The Award recognizes outstanding papers, presented at the TCC at least eight years ago, that have made a significant contribution to the theory of cryptography and beyond.
Peikert and Rosen’s award is for their paper, “Efficient Collision-Resistant Hashing from Worst-Case Assumptions on Cyclic Lattices,” published in TCC 2006, “for advancing the use of hard algebraic lattice problems in cryptography, paving the way for major theoretical and practical advances.”
The development of more powerful computers and better algorithms has, over time, meant that once-secure cryptographic protocols can now be broken. Today, stronger public-key schemes such as the RSA or Diffie-Hellman cryptosystems are considered highly secure – but those approaches will be vulnerable to attacks by coming quantum computers.
Prof. Peikert’s research has focused on developing new, stronger mathematical foundations for cryptography, with a particular focus on geometric objects called lattices. Lattices yield cryptographic schemes having unique and attractive properties, such as apparent immunity to quantum attacks, and high levels of efficiency and parallelism.

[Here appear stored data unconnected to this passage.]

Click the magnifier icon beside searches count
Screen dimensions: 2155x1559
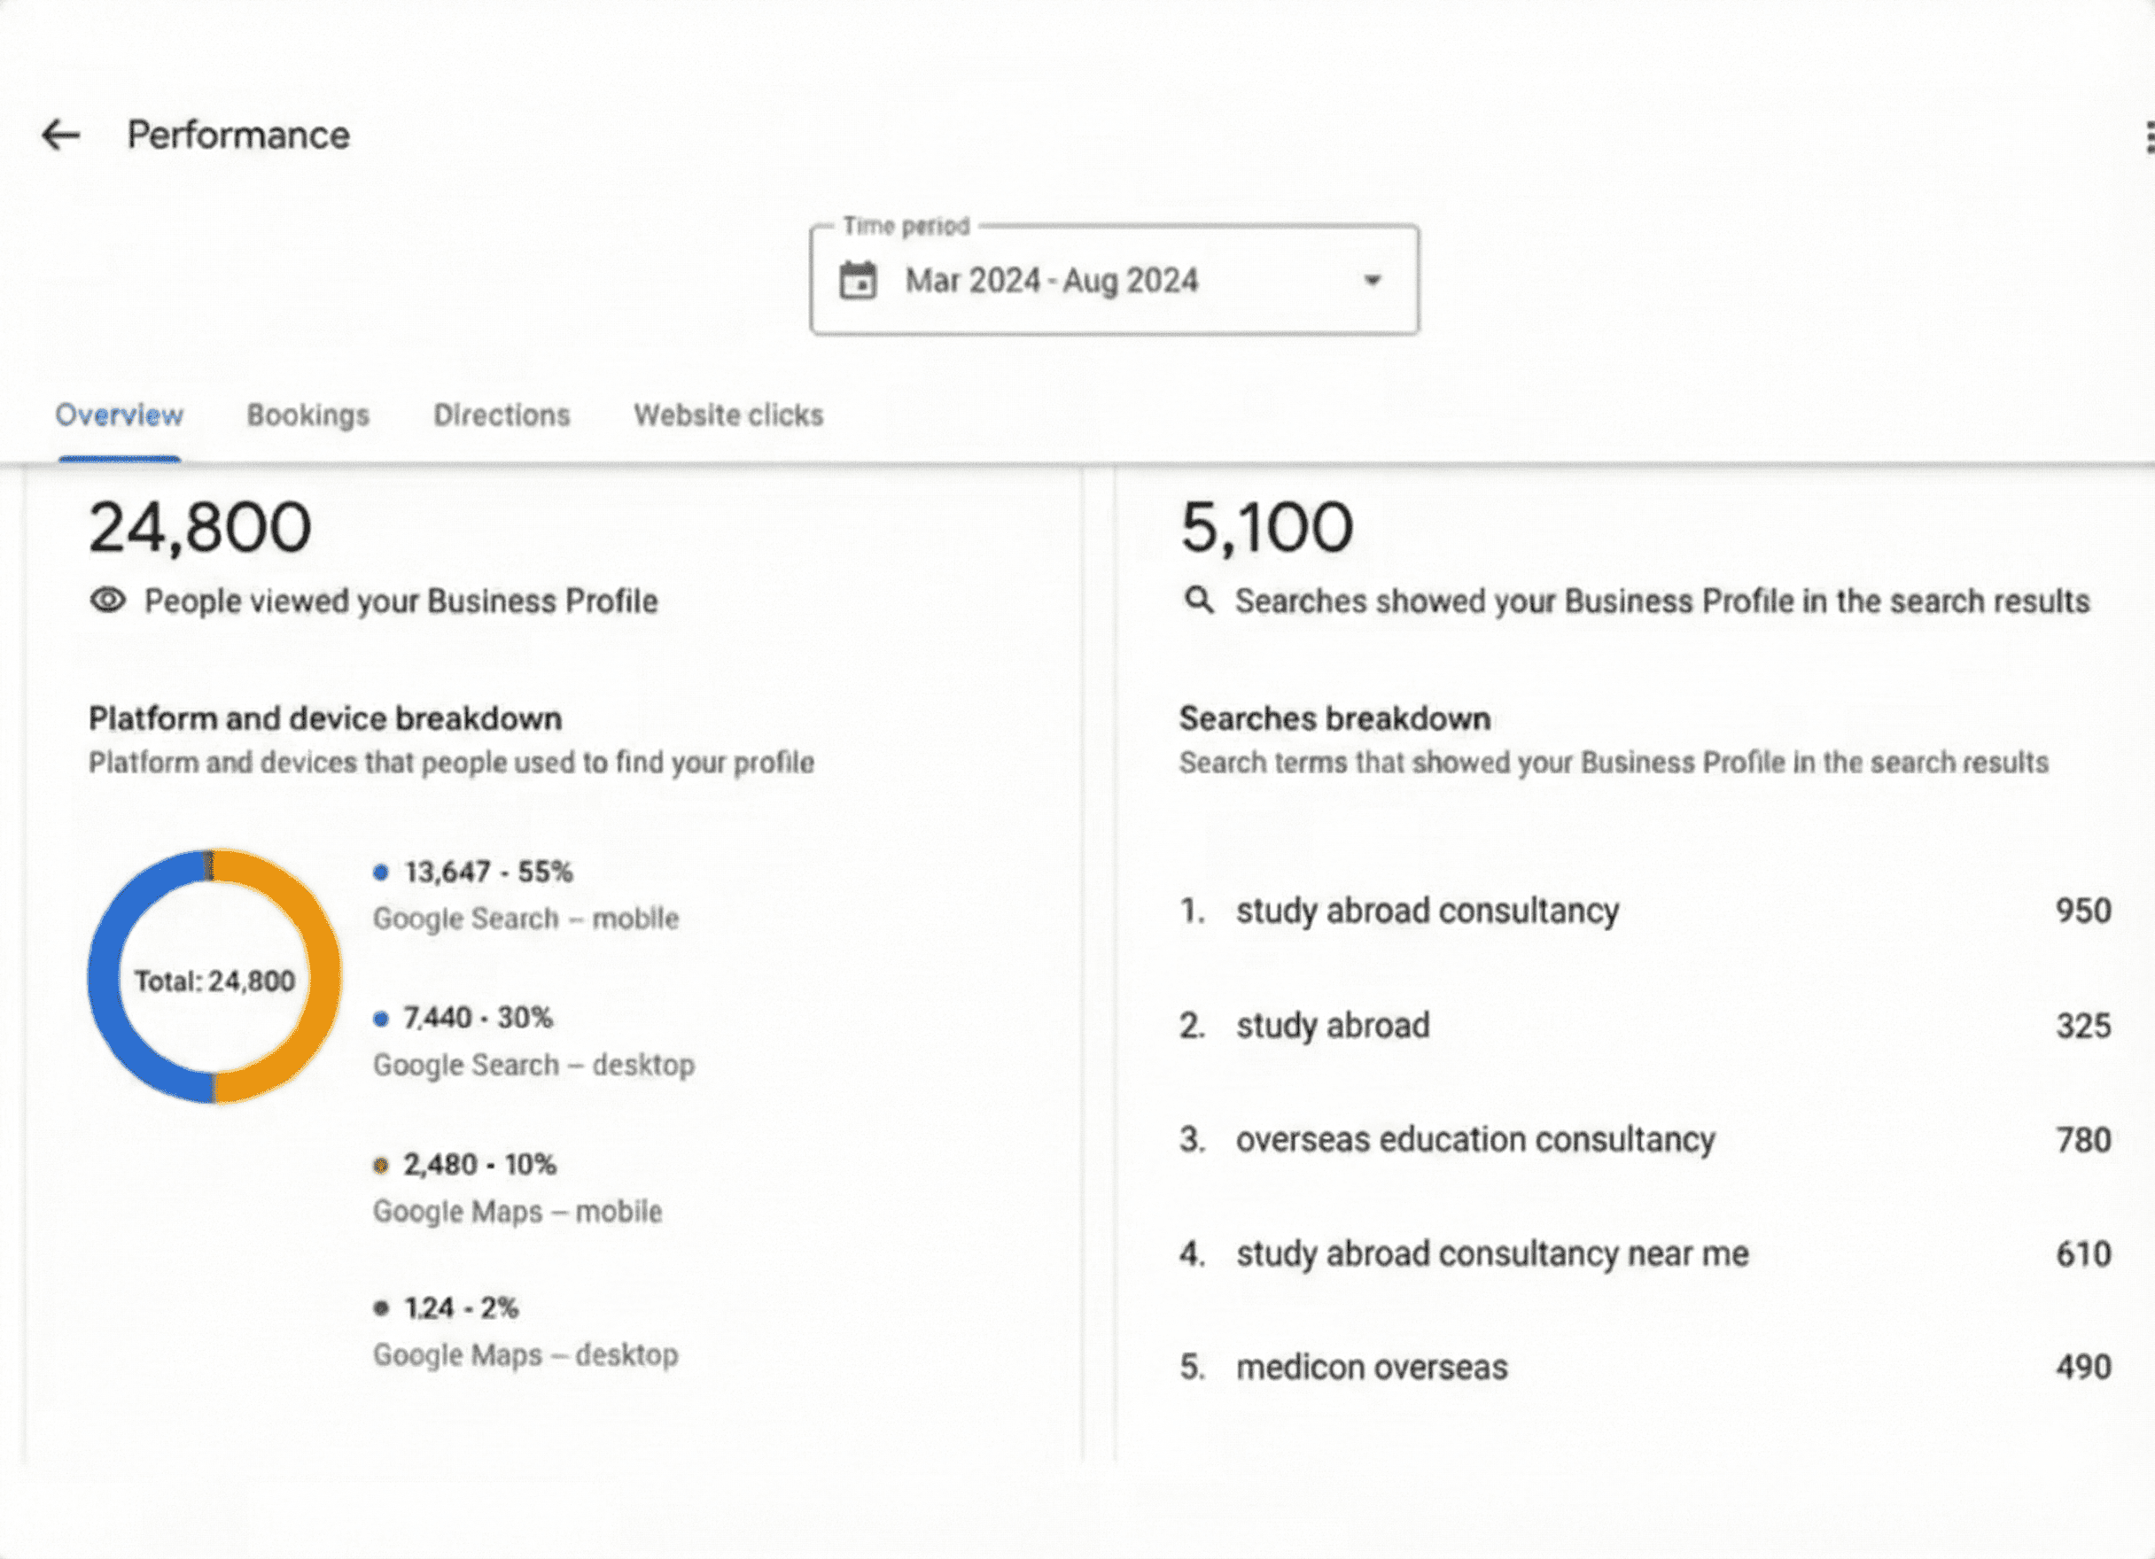coord(1199,600)
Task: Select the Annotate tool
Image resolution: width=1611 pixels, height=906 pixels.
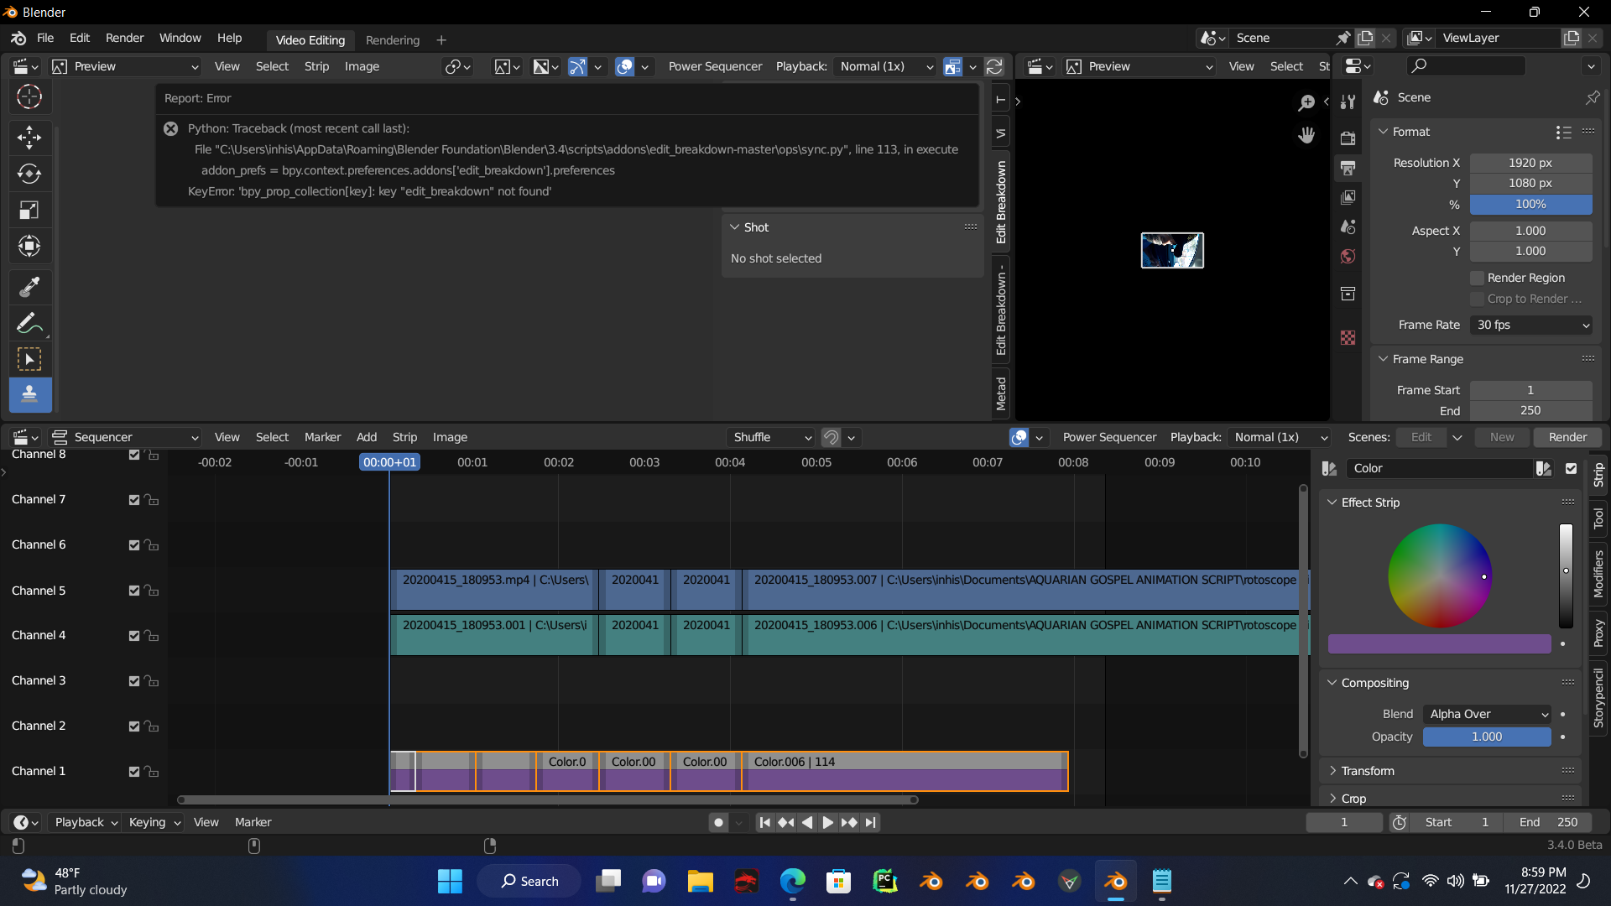Action: [29, 323]
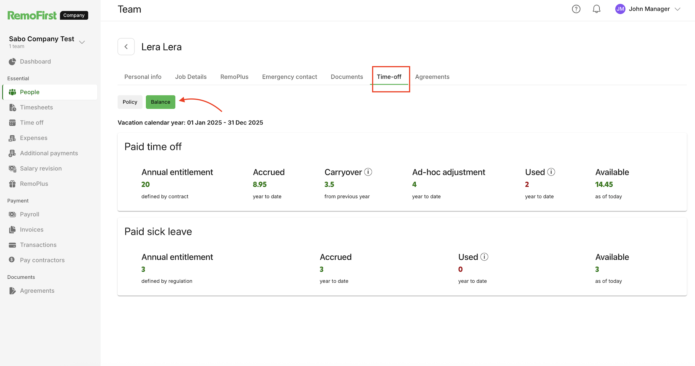Open the Agreements tab for Lera Lera
The width and height of the screenshot is (695, 366).
[x=432, y=77]
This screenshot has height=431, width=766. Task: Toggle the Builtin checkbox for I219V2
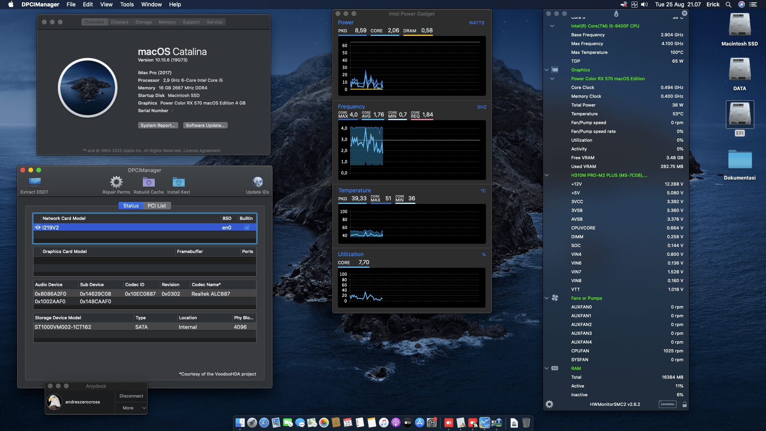click(247, 227)
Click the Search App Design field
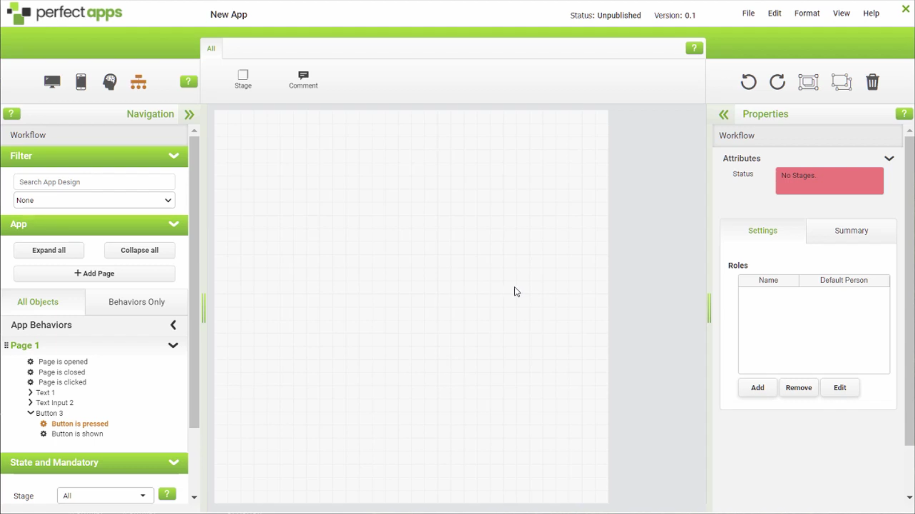This screenshot has width=915, height=514. tap(94, 181)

The TCC award is essentially a recognition of a long line of works by Prof. Peikert and others who laid the foundations for practically efficient lattice-based cryptography.
The paper describes how Peikert and Rosen built the first practically very efficient “collision resistant hash function” (a tool with many uses across cryptography) with a sound theoretical analysis under mild “worst case” hardness assumptions that also appears to be “quantum safe.”
Further work led to substantial progress toward realizing the full potential of lattices in cryptography by strengthening the theoretical foundations of the area, designing new private-key and public-key encryption systems that enjoy rich functionality and strong security properties, and making lattice cryptography efficient and practical.
In the past year, Google has successfully tested post-quantum cryptography at scale in Chrome using an algorithm created by Peikert and his collaborators. Under the test, a small fraction of connections between desktop Chrome and Google’s servers used the post-quantum key-exchange algorithm in addition to the elliptic-curve key-exchange algorithm that would typically be used. The test allowed Google to gain real-world experience with the larger data structures that post-quantum algorithms require.
Prof. Peikert received his PhD in Computer Science from MIT in 2006 and he joined CSE in Fall 2015 from the faculty of Georgia Institute of Technology. Among several other recognitions of his scholarly contributions, Peikert has received a Sloan Foundation Fellowship, a Bergmann Memorial Research Award, and Best Paper awards at EUROCRYPT and STOC.